Nous avons une nette préférence pour les actions européennes. Les bénéfices y sont dynamiques et la baisse des deux derniers mois conforte notre argument de valorisation relative attractive. La zone Euro est notre zone privilégiée. Nous préférons rester à l’écart des actions britanniques car nous pensons que les remous qui accompagnent les négociations autour du Brexit ne sont pas terminées. Ces dernières semaines, le marché des actions britanniques a notablement performé. Celui-ci a surtout été tiré par les entreprises étrangères cotées à Londres spécialisées dans l’extraction minière.
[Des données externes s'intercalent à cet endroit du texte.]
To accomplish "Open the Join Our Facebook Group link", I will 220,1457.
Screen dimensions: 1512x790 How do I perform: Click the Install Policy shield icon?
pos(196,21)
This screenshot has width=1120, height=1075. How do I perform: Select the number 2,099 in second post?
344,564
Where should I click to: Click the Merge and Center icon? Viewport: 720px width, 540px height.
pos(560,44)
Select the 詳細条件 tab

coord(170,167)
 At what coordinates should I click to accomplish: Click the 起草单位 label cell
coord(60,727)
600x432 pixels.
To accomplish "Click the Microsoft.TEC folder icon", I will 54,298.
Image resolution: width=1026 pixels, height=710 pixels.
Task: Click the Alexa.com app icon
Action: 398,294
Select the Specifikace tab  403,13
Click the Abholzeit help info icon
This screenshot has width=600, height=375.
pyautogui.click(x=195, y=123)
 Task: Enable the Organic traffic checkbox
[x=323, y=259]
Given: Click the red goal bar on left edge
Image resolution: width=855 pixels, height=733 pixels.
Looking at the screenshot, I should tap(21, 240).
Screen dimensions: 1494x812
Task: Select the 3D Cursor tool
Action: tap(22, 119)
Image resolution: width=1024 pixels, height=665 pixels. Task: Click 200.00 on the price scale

En dehors de l’Europe, nous apprécions également les actions japonaises sur lesquelles nous nous sommes renforcés. La Banque centrale du Japon demeure très accommodante, ce qui constitue un considérable facteur de soutien. La rentabilité affichée par les entreprises japonaises est solide. Ces dernières semaines, nous avons fait le choix de retirer la couverture sur le risque de change pour être exposé au yen, traditionnelle valeur refuge, en cas de perturbations sur les marchés.

Nous sommes un peu revenus sur les actions américaines malgré leur cherté. Nous pensons que la réforme fiscale devrait avoir un impact positif sur les résultats des entreprises américaines qui n’est pas encore totalement intégré dans les cours de bourse. En outre, cette allocation en actions américaines induit une exposition au Dollar US dans les portefeuilles, offrant un potentiel amortisseur en cas de la survenance d’un stress néfaste pour les actifs risqués.

Enfin, nous avons augmenté la part des actions émergentes en portefeuille avec une orientation davantage axée sur l’Asie émergente. Le contexte macroéconomique et microéconomique est porteur, notamment avec une dépréciation du dollar, une remontée du cours des matières premières et des croissances de bénéfices significatives ces derniers mois. De plus, les actions émergentes restent à un niveau de valorisation inférieur à celui des actions des pays développés, même après leur hausse de près de 38% en 2017.

Au sein de la zone euro, en termes de biais, c’est le style « value » et les « small et mid caps » qui dominent ?
Nous pensons que ce sont surtout les actions de style ‘value’ et les petites et moyennes valeurs qui continueront de profiter du regain de croissance économique. Les rentabilités des sociétés de ce segment sont substantielles, et sont moins affectées par une appréciation de l’euro, car elles ont un carnet de commandes plus domestique. Les valorisations restent attrayantes en dépit de la performance affichée. La vague de fusions-acquisitions bat son plein et apporte un soutien aux actions small et mid caps européennes. Sur un plan plus local, les réformes envisagées par le nouveau gouvernement sont favorables aux petites et moyennes valeurs françaises.

S’agissant des actions ’value’, une primeur est donnée aux institutions financières. Nous anticipons une remontée graduelle des taux obligataires. Conjuguée aux accords de Bâle IV, jugés relativement moins contraignant pour les banques, cela devrait continuer de profiter aux valeurs financières.

Le renforcement du positionnement sur les actions doit aller de pair avec la réduction d'un investissement dans les obligations et dans le cash ?
Pour financer nos renforcements en actions, nous avons notamment décidé de prendre des profits au sein du segment des obligations convertibles. Nous avons également réduit nos actifs monétaires en portefeuille. Au sein des portefeuilles les plus prudents, et au sein desquels les liquidités peuvent être importantes, nous utilisons des fonds de performance absolue pour diminuer l’impact de la rémunération négative associée aux fonds monétaires. Enfin, l’exposition en obligations du portefeuille, déjà limitée depuis ces derniers mois, est restée faible en ce début d’année.